Big-company CEOs increasingly are being strafed by activist investors and others for moving too far afield of their core businesses, and many are simplifying their organizations as a result. But mid-market chiefs and many of their counterparts at Fortune 1000 companies still have good reasons to move beyond their corporate core.

In fact, a majority of executives in a recent McKinsey survey said their companies were pursuing growth in categories outside their core businesses and reported a strong belief that doing so has created company value. This despite the fact that such activities have produced only modest results so far.

Three-quarters of respondents to a McKinsey Global Survey said, that over the past five years, their companies have pursued at least one business activity in a new category. Another 14% said their companies either have considered pursuing this growth or plan to do so in the next five years. But only one-third said their companies’ moves beyond the core generate more than 10% of their revenues today.

“Three-quarters of respondents to a McKinsey Global Survey said, that over the past five years, their companies have pursued at least one business activity in a new category.”

Still, Gazelles Strategy, a business-growth consulting firm, has opined that the inability to diversify beyond their cores is “what stops many mid-market companies from reaching their potential. They have mastered their core business but are unable to locate their next growth opportunity.”

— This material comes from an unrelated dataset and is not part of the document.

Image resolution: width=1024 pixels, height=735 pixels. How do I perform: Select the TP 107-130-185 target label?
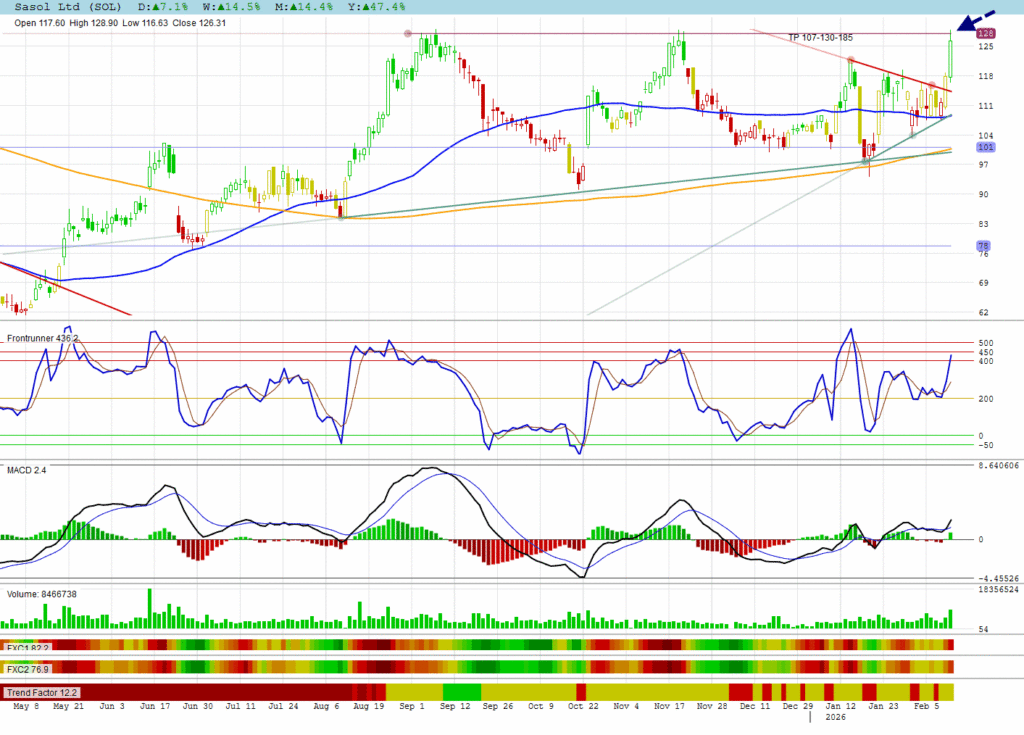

One mid-market company that recently has grown successfully beyond its core is Leviton, a Melville, N.Y.-based maker of electronic wiring devices. Management wanted to reach beyond Leviton’s core North American market but also had to change its core product strategy to do so. A variety of local electrical standards and established low-price competition would make it difficult for Leviton to score abroad with its standard wiring devices, but its strong brand and universal technical standards for data-communications would smooth its introduction of those higher-margin products overseas.

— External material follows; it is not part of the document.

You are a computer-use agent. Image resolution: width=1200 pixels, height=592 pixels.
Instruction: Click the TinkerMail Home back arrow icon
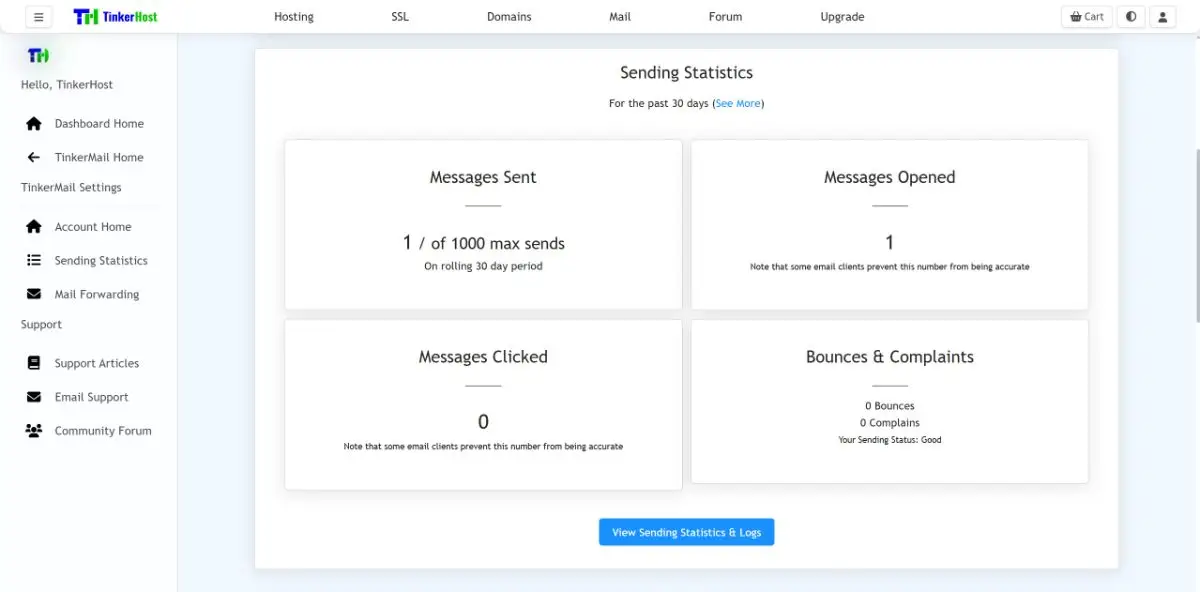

“We definitely don’t want to be a low-end manufacturer,” CFO Mark Baydarian recently told Deloitte. “We’re creating a brand that means service, innovation, quality and value—but you have to pay for that. In those markets where the low-end manufacturer is the sales leader, we won’t compete there.”

For mid-market CEOs with a mind to similarly move outside their core, McKinsey offered three key considerations:

1. Understand the market context. “It’s important to understand first the extent to which growth beyond the core in their region and industry is either an opportunity or a risk,” the consulting firm said. For instance, diversifying activities “can benefit companies in some industries more than others.”

2. Find growth close to home. Unique links between the core business and a diversification activity are most important, CEOs who’ve executed such moves told McKinsey. These include “ideas or opportunities where they can leverage existing capabilities and skills beyond their core business.”

3. Build the right capabilities. Companies “with the capabilities to scan, evaluate, and integrate opportunities have a much higher chance to create value” as they move beyond the core, McKinsey said. CEOs “should assess their companies’ capabilities to make sure the right processes and practices are in place to maximize the value that new activities can add.”

In a world where growth can be stubbornly difficult to come by and undependable, growing beyond the core is a great temptation to many mid-market CEOs. And it can pay off if they tackle it strategically.